Liquid water can become metastable with respect to its vapor in hydrophobic confinement. The resulting dewetting transitions are often impeded by large kinetic barriers. According to macroscopic theory, such barriers arise from the free energy required to nucleate a critical vapor tube that spans the region between two hydrophobic surfaces—tubes with smaller radii collapse, whereas larger ones grow to dry the entire confined region. Using extensive molecular simulations of water between two nanoscopic hydrophobic surfaces, in conjunction with advanced sampling techniques, here we show that for intersurface separations that thermodynamically favor dewetting, the barrier to dewetting does not correspond to the formation of a (classical) critical vapor tube. Instead, it corresponds to an abrupt transition from an isolated cavity adjacent to one of the confining surfaces to a gap-spanning vapor tube that is already larger than the critical vapor tube anticipated by macroscopic theory.

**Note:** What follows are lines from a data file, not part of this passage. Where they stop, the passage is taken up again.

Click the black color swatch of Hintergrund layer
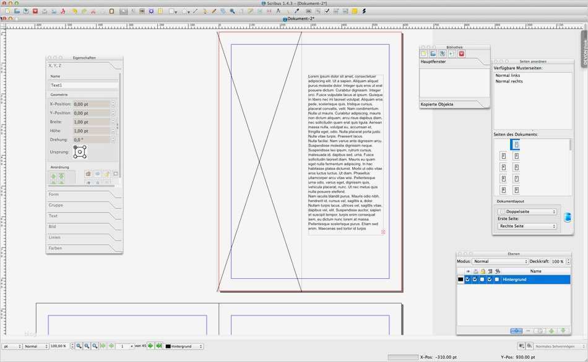The width and height of the screenshot is (588, 362). (x=460, y=280)
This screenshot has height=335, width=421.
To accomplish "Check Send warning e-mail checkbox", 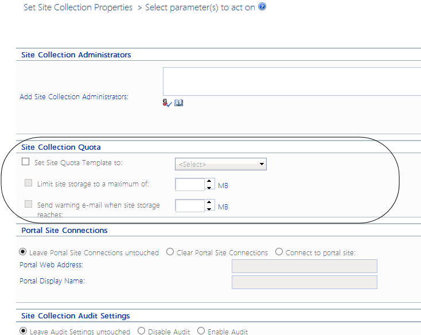I will tap(29, 204).
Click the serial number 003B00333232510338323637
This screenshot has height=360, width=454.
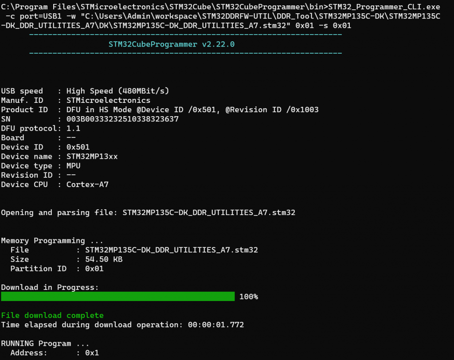(122, 119)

Correspondingly, the barrier to dewetting is also smaller than the classical expectation. We show that the peculiar nature of water density fluctuations adjacent to extended hydrophobic surfaces—namely, the enhanced likelihood of observing low-density fluctuations relative to Gaussian statistics—facilitates this nonclassical behavior. By stabilizing isolated cavities relative to vapor tubes, enhanced water density fluctuations thus stabilize novel pathways, which circumvent the classical barriers and offer diminished resistance to dewetting. Our results thus suggest a key role for fluctuations in speeding up the kinetics of numerous phenomena ranging from Cassie–Wenzel transitions on superhydrophobic surfaces, to hydrophobically driven biomolecular folding and assembly.

  • capillary evaporation
  • fluctuations
  • kinetic barriers
  • assembly

Footnotes

  • ↵1R.C.R. and E.X. contributed equally to this work.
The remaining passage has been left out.